- **Task description**
Transcribe the listing that follows exactly, from its first line to its last.

- **Given information**

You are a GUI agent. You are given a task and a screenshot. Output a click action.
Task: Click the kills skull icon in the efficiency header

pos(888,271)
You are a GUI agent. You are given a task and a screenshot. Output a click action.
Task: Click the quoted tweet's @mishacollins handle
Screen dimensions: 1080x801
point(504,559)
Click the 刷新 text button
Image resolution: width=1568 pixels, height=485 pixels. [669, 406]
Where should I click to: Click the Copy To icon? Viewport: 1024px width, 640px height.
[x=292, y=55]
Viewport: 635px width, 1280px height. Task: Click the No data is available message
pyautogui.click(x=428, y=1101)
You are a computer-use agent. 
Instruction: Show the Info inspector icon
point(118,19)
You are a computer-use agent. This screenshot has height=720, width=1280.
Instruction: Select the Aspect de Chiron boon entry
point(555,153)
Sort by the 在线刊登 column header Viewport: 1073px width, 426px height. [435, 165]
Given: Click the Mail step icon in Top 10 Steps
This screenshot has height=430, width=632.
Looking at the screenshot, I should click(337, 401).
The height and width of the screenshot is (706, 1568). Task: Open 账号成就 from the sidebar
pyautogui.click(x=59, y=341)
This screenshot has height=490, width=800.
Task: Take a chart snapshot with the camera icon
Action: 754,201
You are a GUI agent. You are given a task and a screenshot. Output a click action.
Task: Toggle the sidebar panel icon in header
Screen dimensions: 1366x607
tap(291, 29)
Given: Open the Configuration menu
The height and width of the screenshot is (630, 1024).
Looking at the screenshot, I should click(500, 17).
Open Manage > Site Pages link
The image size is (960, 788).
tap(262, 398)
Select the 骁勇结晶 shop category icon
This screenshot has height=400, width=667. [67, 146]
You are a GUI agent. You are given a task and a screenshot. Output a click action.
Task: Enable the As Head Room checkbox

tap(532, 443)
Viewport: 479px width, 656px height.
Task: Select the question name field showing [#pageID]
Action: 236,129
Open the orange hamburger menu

- **Exercise response**
You are a GUI agent. You are given a task and a screenshot. Output a click action.
Task: Click the kills skull icon in the efficiency header

pos(888,271)
You are a GUI agent. You are given a task and a screenshot. Output a click action.
Task: Click the quoted tweet's @mishacollins handle
Screen dimensions: 1080x801
point(504,559)
Click the 刷新 text button
Image resolution: width=1568 pixels, height=485 pixels. [669, 406]
Where should I click to: Click the Copy To icon? Viewport: 1024px width, 640px height.
[x=292, y=55]
Viewport: 635px width, 1280px height. Task: Click the No data is available message
pyautogui.click(x=428, y=1101)
You are a computer-use agent. 
Instruction: Show the Info inspector icon
point(118,19)
You are a computer-use agent. This screenshot has height=720, width=1280.
Instruction: Select the Aspect de Chiron boon entry
point(555,153)
Sort by the 在线刊登 column header Viewport: 1073px width, 426px height. [435, 165]
Given: Click the Mail step icon in Top 10 Steps
This screenshot has height=430, width=632.
Looking at the screenshot, I should click(337, 401).
The height and width of the screenshot is (706, 1568). Task: Open 账号成就 from the sidebar
pyautogui.click(x=59, y=341)
This screenshot has height=490, width=800.
Task: Take a chart snapshot with the camera icon
Action: 754,201
You are a GUI agent. You are given a task and a screenshot. Output a click action.
Task: Toggle the sidebar panel icon in header
Screen dimensions: 1366x607
tap(291, 29)
Given: Open the Configuration menu
The height and width of the screenshot is (630, 1024).
Looking at the screenshot, I should click(500, 17).
Open Manage > Site Pages link
The image size is (960, 788).
tap(262, 398)
Select the 骁勇结晶 shop category icon
This screenshot has height=400, width=667. [67, 146]
You are a GUI agent. You are given a task and a screenshot. Output a click action.
Task: Enable the As Head Room checkbox

tap(532, 443)
Viewport: 479px width, 656px height.
Task: Select the question name field showing [#pageID]
Action: 236,129
Open the orange hamburger menu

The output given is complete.